Należy również podkreślić, że wersja elektroniczna jest przecież kopią wersji papierowej dokumentacji projektowej i nie powinna się niczym od niej różnić. Nasze przepisy niestety nie regulują tego zagadnienia – np. w zakresie uwierzytelnienia wersji elektronicznej projektu. Z przyczyn czysto praktycznych oraz możliwości edycyjnych urządzeń i oprogramowania bardzo często dokumentacja projektowa w wersji cyfrowej, pomimo że całkowicie zgodna z wersją papierową, przygotowana jest dla konkretnego tomu projektu w kilku niezależnych plikach, np. osobno z rysunkami, osobno z dokumentami. Czy w takim razie jest wierną kopią projektu?

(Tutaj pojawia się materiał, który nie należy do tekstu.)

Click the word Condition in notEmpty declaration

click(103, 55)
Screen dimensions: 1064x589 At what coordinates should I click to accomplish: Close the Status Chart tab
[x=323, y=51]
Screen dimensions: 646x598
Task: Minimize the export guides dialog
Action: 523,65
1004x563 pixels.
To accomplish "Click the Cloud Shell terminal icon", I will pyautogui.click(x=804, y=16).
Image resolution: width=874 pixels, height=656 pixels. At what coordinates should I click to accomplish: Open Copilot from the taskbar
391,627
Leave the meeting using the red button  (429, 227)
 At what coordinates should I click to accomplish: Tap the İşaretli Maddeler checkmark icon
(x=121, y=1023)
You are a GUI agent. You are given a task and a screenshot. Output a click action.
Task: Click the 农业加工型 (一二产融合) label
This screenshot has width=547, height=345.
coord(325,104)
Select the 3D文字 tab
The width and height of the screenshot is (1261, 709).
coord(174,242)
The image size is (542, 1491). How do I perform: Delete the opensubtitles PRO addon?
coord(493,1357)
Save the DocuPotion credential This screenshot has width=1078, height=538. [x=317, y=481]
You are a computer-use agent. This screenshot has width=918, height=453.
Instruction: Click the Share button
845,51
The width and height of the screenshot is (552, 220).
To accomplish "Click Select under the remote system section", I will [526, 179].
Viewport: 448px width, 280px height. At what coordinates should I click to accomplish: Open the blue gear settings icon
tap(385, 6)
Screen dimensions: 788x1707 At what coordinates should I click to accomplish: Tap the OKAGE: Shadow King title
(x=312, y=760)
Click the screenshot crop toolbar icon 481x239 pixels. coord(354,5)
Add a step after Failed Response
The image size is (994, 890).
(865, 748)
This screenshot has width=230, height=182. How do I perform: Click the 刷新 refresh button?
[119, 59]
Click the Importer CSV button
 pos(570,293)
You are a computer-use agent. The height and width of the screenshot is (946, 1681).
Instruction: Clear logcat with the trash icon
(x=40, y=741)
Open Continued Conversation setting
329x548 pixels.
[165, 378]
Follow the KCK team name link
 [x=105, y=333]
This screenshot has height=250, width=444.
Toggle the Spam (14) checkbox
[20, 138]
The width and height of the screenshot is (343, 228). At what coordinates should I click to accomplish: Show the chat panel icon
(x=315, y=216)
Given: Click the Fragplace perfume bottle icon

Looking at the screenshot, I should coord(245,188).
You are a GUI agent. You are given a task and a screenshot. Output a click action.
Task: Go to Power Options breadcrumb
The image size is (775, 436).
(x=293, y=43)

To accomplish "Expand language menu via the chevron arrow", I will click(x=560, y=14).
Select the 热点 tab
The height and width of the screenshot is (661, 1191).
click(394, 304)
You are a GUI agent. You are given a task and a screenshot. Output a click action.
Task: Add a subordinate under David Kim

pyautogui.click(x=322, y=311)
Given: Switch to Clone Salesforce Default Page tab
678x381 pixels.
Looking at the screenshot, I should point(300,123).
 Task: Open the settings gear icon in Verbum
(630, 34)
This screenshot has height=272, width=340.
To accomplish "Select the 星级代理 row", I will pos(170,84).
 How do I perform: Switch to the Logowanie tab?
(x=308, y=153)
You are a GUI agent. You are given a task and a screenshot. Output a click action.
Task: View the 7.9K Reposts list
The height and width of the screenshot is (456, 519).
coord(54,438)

Cyfrowy świat otwiera przed nami nowe możliwości. Powinniśmy więc je wykorzystywać z rozsądkiem i w sposób optymalny. Oczywiste jest, że dla decyzji administracyjnych – na razie – jeszcze konieczne jest przygotowywanie wersji papierowej dokumentów. Ale czy rzeczywiście dzisiaj niezbędne jest, aby projekty wykonawcze czy szeroko rozumiane dokumenty przetargowe musiały być przygotowywane w wersji papierowej? Czy do przygotowania przetargu i realizacji inwestycji nie wystarczy wersja elektroniczna, która przecież dodatkowo daje dużo większe możliwości odczytu i analizy projektu niż wersja tradycyjna. Można jeszcze spróbować zrozumieć, że inwestor (i może wykonawca) chciałby dysponować w swoim archiwum wersją papierową projektu (choć przecież w archiwum można również gromadzić wersje elektroniczne projektów – jaka to oszczędność miejsca). Niestety w dzisiejszych czasach prawdziwą rozrzutnością jest zamawianie przez inwestorów kilkanaście (sic!) kompletów projektów wykonawczych, zwłaszcza na potrzeby ogłoszenia przetargu.